*** SOURCE DOCUMENT ***

# I need Help advice for my wife's ADD and possible BIPolar



## iamnotahappyhusband09 (Aug 21, 2010)

Good morning all how is everyone doing this Thursday .So i need some big time advice i have been married to a nice girl for a number of years and she just found out that she has ADD .My family believes that she has had it for years but she never told me.She has about 13 out of the 15 things that are on the list for ADD.My family also believes that she also has BIPOLAR that she never got tested for .My wife's mind can changed from either day to day or week to week.When my wife comes home from work some nights i do not know which wife is going to walk through the front door either a nice person or a bear.There has been a number of times either on vacation on a number of times at home she treats me like yesterday garbage.She has insulted me a number of times with also name calling .My sister can not get over how bad that she treats me sometimes..On the other hand she keeps telling me thank god for me if she did not have me that she could not be here on this earth.So i need any advice from another that has ADD or anyone that there husband or wife that has this and how can i deal with these problems .I have a lot more to say but i have no idea how long how many words are allowed on this box.We have not have had love making in the bedroom in years.Look forward to hear from anyone thanks


----------



## Uptown (Mar 27, 2010)

iamnotahappyhusband09 said:


> My family also believes that she also has BIPOLAR that she never got tested for.


Perhaps she does have bipolar disorder, Husband. That is not what you seem to be describing, however. The rapid flips between adoring you to devaluing you -- i.e., between Dr. Jekyll and Mr. Hyde -- are far more characteristic of the traits of BPD (Borderline Personality Disorder), which my exW has. 

Moreover, adult ADHD is believed by some researchers to be strongly associated with BPD, with which it is often confused. See, e.g., Differential diagnosis and comorbidity of attention-deficit/hyperactivity disorder (ADHD) and borderline personality disorder (BPD) in adults - Springer.

I therefore suggest you look at my description of 12 differences I've found in the behaviors of BPDers (e.g., my exW) and bipolar sufferers (e.g., my foster son). This list of 12 differences is in my post at http://talkaboutmarriage.com/physical-mental-health-issues/59344-confused.html#post1175425. 

If my description of BPD traits in that post rings a bell, I suggest you read my more detailed description of such behaviors at http://talkaboutmarriage.com/general-relationship-discussion/33734-my-list-hell.html#post473522. If you like, I would be glad to discuss it with you. Take care, Husband.


----------



## clipclop2 (Aug 16, 2013)

ADD has zip to do with her other problem.

A lot of people don't even know they are ADD. They dont know there is an underlying executive functioning deficiency. The information filters don't work right. Most people filter information in real-time so they can do what they intend. ADD people experience information overload, tolerate frustration less easily and don't understand why.

*** End of SOURCE DOCUMENT ***

WHAT IS EXPECTED> Write out everything in the forum thread about a wife's ADD from "Perhaps she does" down to "my exW has.", word for word.

*** ENTRIES PROVIDED ***

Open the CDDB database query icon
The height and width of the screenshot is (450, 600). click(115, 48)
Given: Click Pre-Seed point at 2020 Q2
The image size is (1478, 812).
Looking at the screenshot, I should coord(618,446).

*** End of ENTRIES PROVIDED ***

RESULT OF THIS TASK>
Perhaps she does have bipolar disorder, Husband. That is not what you seem to be describing, however. The rapid flips between adoring you to devaluing you -- i.e., between Dr. Jekyll and Mr. Hyde -- are far more characteristic of the traits of BPD (Borderline Personality Disorder), which my exW has.